The Clarendon Street area had been entirely rural hinterland as recently as 1830, when the first edition Ordnance Survey map recorded few significant structures in the townland of Edenballymore. At that date, urban development had extended no further than Waterloo Place, Abbey Street and William Street. The only major construction north of the walls in the early decades of the 19th century had been isolated institutional buildings — the Londonderry Infirmary, the Lunatic Asylum, and Foyle College — with virtually no domestic architecture. The sole survivor from before the Victorian development is Foyle Cottage, a Regency house of around 1815. Robert Simpson, writing in his Annals of Derry published in 1847, recorded that the entire district later covered by Great James Street, William Street, Little James Street and surrounding lanes had originally been meadow ground without a house.
The street was originally named Ponsonby Street, after the Right Reverend Richard Ponsonby (1772–1853), Bishop of Derry and Raphoe.

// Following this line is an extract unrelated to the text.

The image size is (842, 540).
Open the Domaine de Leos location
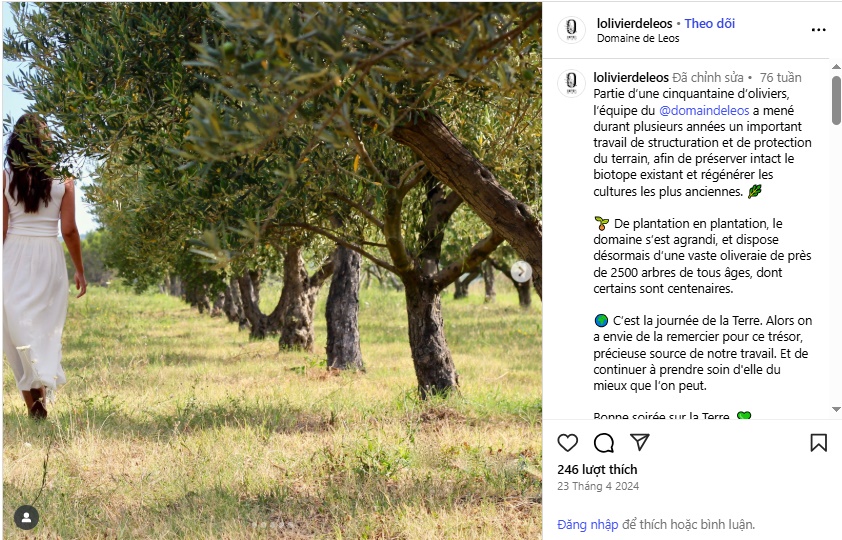[x=637, y=39]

It had been renamed Clarendon Street by at least 1853, in honour of the Fourth Earl of Clarendon, George Villiers (1800–1870), who served as Lord Lieutenant of Ireland between 1847 and 1852. Although an 1847 plan of Londonderry depicted Clarendon Street extending from the quay up to Francis Street, only the lower section between the Strand Road and Queen Street had been laid out by 1853. Development progressed slowly throughout the 1850s: Griffith's Valuation of 1856 recorded only nine dwellings along the entire length of the street, and further leases for building ground on the northern side were advertised that same year.
No. 30, together with the adjoining Nos. 28–36, was built in 1862 as part of this second phase of development, constructed for John Allen, a wine merchant and property owner with business premises on Linenhall Street. When first completed, the three-storey house was valued at £25 and occupied by Dr William Browne, who operated a surgery in Pump Street. In 1871 the house passed to Alexander McCormick, whose estate continued to administer the property until the 1930s. By 1911, No. 30 was home to Robert Keys, a local timber merchant whose firm Robert Keys & Co. operated from premises on Waterloo Place; the census that year described the house as a first-class dwelling containing ten main rooms. By 1935 ownership had passed to Maude V. Keyes, who retained it until at least the 1970s, when the rateable value stood at £38.

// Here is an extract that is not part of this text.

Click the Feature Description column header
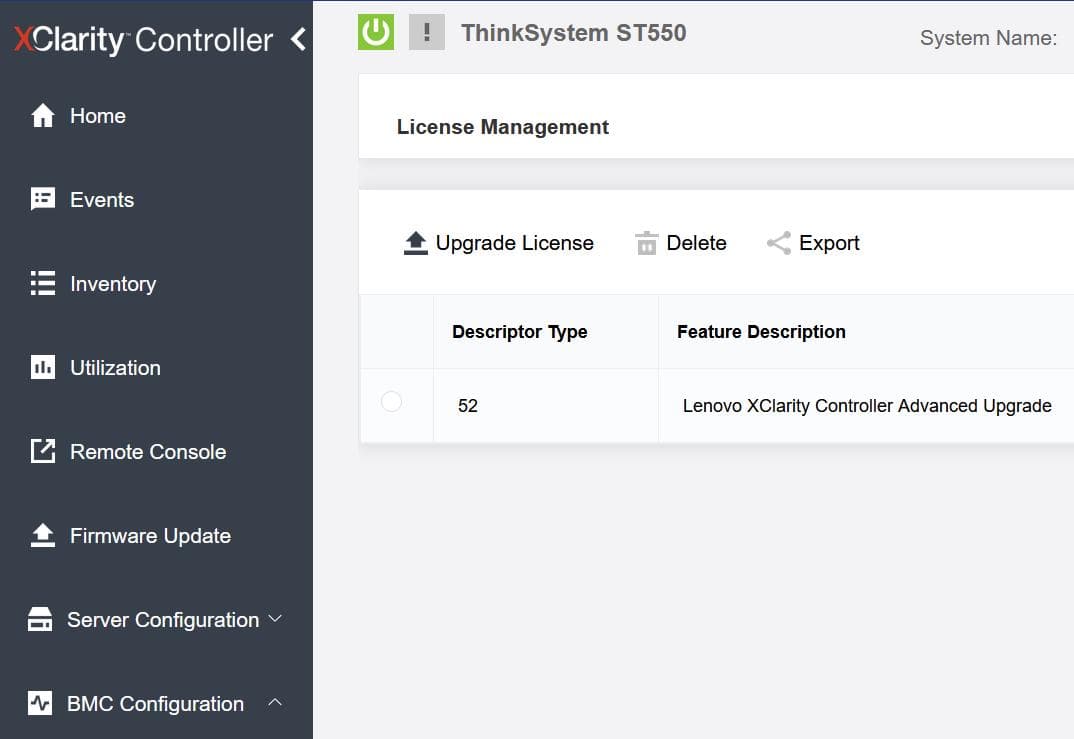This screenshot has height=739, width=1074. 760,331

In 1978 the Department of the Environment designated Clarendon Street and the surrounding area a Conservation Area, described as being of special architectural or historic interest, the character of which it is desirable to preserve or enhance. No. 30 was subsequently listed in 1979. The building continued in use as a private dwelling until 1987, when it was converted into offices. In 1992 it was unified with the adjoining No. 28 to provide enlarged office accommodation for the solicitors' firm McDaid, McCullough and Moore. The building continues to be occupied by that firm and remains united with No. 28.
Writing in 2013, Calley described Nos. 6–48 Clarendon Street as a "delightfully long red brick terrace of the mid-19th century," noting that the buildings are "nearly all the same, being three-and-a-half-storey, two-bay with most ground floors rather inelegantly squeezing in a doorway with two reduced scale window bays," and that the "depressed arched recessed timber-framed doorways have simple segmented fanlights and thin Doric columns supporting entablatures." The majority of the mid-Victorian townhouses along Clarendon Street have been converted into professional offices, and few now remain in residential use.